Find the best refinancing rates

When it comes to business loans, small businesses can often get a great rate with little or no credit, especially if the owner is in good credit standing. But sometimes the economy can change, or circumstances with the business can change, and the owner can be left with a big loan that he or she now does not have the means to pay off under the current terms. Refinancing refers to the practice of assuming a debt and replacing it with a debt under different, often better terms. It is a common practice by banks, credit unions and other lending companies.

Debt refinancing is often the best way to save your credit when it comes to your business. A loan can be refinanced for a variety of different reasons, but most of the time, the main one is to take advantage of a better interest rate so that the small business loan can be paid down faster. Economic downturn isn't the only reason that businesses refinance—they may refinance to consolidate other debts, reduce total monthly payments or free up cash. Whatever the reason for refinancing, it's often a good financial move for a new or struggling business.

Loan Refinancing Risks for Your Business

While refinancing is a great way to help with financial difficulty, there is a penalty. Refinanced loans are often for longer terms than the original debt, which can mean that the loan not only stays on your credit longer, it can also carry heavier fees in the end, known as "closing fees." Other fees can include transaction fees, which are calculated before the loan is refinanced, and can wipe out savings that the loan would garner for the business.

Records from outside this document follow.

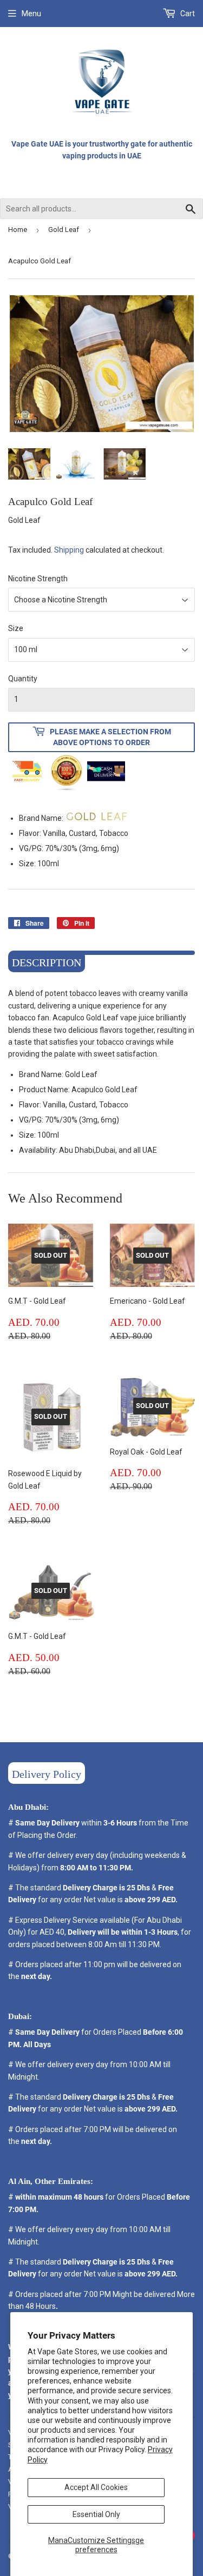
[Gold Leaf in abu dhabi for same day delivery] (97, 818)
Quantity (22, 678)
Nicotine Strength (38, 578)
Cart (187, 13)
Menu (31, 13)
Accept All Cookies (96, 2487)
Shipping (69, 550)
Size (15, 628)
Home (17, 229)
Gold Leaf (63, 229)
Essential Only (96, 2514)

Refinancing rates start out low, but can add up over time, often higher than the original debt's terms. To get the best rates, lenders may require a large lump sum payment upfront in order to arrange a lower interest rate. However, some lenders may offer to finance part of the loans themselves for businesses in severe financial difficulty.

For those businesses that need financial help, refinancing can be a great option to free up some much-needed cash and lower monthly payments. Information about refinancing online may be a good place for businesses to start research on the lowest rates. While refinancing is a good way to consolidate debt load, due to its risks, it should be considered as a last option for businesses in financial need.